= The European Youth Congress series =

The European Youth Congress (EYC) is a series of bi-annual gatherings of around 100 young people from European countries, who meet to discuss current global social issues. It is operated by Peace Child International (PCI), a UK-based charity. Its aim is to encourage young people from European countries to take an active role in 'making a difference' to the world that they live in. The main focus of the Congress changes from year to year, and subjects of conversation have included: Climate change, Environmental issues, the World economy, and young people with fewer opportunities (YPFOs).

==Congresses==
Information on congresses has been taken from the website of Peace Child International.

===The First EYC - St Donat's Castle, Wales, UK (August 2004)===
The first congress, hosted in the attractive surroundings of the UK's United World College, Atlantic College, was a conscious Prepcom for the 3rd World Youth Congress in Scotland. Co-hosted by the Scottish Youth Parliament, all the workshop sessions focused on issues of volunteerism, social responsibility and international development to be discussed at the Scottish World Youth Congress. This EYC was perhaps most memorable for the moment when the bus carrying delegates to Scotland broke down causing everyone to stay overnight in Birmingham before traveling on to Stirling Scotland, where they took part in the Ministerial Announcement of the Congress.
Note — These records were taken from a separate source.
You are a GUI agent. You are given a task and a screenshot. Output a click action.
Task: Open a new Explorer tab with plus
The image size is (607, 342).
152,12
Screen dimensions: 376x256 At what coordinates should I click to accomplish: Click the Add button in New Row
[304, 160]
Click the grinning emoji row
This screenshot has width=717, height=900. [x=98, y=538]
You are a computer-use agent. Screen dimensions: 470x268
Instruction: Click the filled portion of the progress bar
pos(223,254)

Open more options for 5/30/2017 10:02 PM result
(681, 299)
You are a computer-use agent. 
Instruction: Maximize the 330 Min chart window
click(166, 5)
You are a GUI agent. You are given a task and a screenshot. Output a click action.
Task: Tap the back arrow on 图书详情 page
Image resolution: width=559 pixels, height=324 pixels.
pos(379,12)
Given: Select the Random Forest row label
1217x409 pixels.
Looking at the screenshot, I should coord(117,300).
===The Second EYC - Mürzzuschlag, Austria (August 2007)===
"It's Your Turn" was a 6-day event destined at European youth leaders and aimed at exploring good practice in youth-led community improvement project management. A mentored process, hosted in distinctive locations around the town (a ski museum, an 18th-century coffee bar, a railway carriage museum etc.) trained them in needs assessment and prioritisation, project design, scheduling, budgeting, permissions, resource and volunteer mobilisation, project implementation, evaluation and reporting. The meeting also had an excellent cultural programme and a fun opening day in the Mürzzuschlag ropes park – where the team developed trust in each other. There was also a session discussing the EU-Africa Strategy with young Africans, and a World Café discussing issues to be raised at the 2008 World Youth Congress in Quebec City, Canada. On the final day, the congress delegates were bussed to Vienna, where some of their project ideas were presented to, and discussed by a panel of experts at the UN Office in Vienna. The Congress closed with a day in the Austrian Alps – visiting the historic and natural sites of special interest. A book on Youth-led Development was reviewed and analysed by delegates, and published by the Schumacher Society after the end of the congress. The partners, Peace Child International, and United Games Austria also produced a handbook, It's Your Turn, listing all the projects developed by delegates during the Congress.
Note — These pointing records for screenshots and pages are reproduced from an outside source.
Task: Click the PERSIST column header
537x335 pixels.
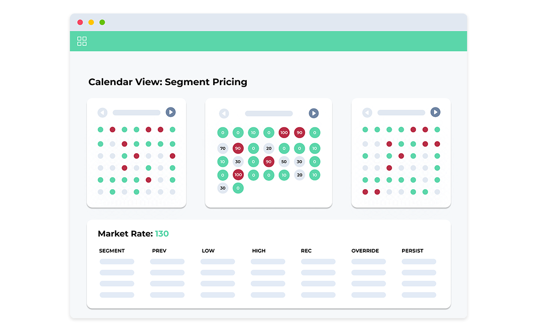Action: click(412, 251)

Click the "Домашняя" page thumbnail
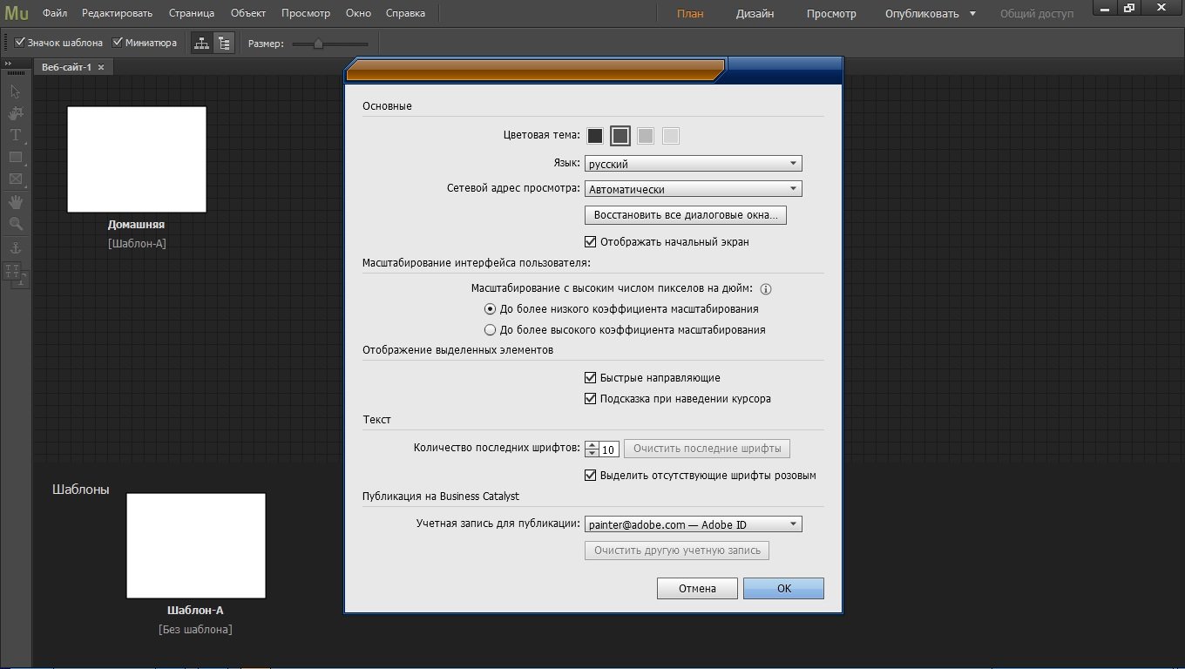coord(137,159)
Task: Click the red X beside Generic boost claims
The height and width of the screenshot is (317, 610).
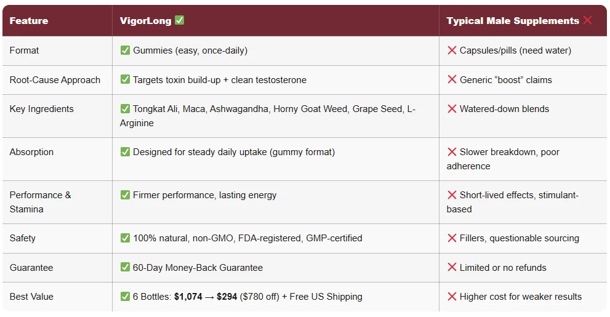Action: point(452,80)
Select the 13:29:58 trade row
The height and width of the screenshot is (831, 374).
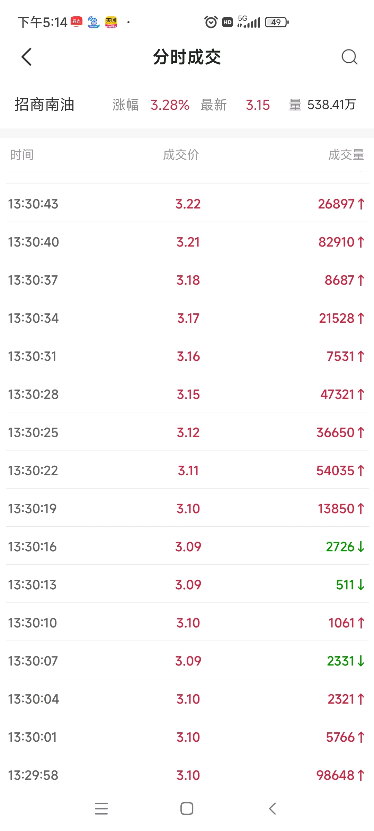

===The Third EYC - Izola, Slovenia (August 2009)===
The third EYC is a response to the growing young people's apathy in Europe. Besides trying to teach the right approach to criticism, the Congress enlightened an area considered as a taboo topic – the inclusion of young people with fewer opportunities (YPFO) in decision-making processes. As the YPFOs are considered to be all young people that have had difficulties to integrate in the society due to their background (mental or physical disability, ethnic or difficult family background, socio-economical status, sex orientation, criminal past, being an early school dropper, living in a remote area etc.), the event raised awareness about this specific group of young people that amount to 73 million in the European Union. The Conference was co-organized by No Excuse and United Games of Nations Slovenia.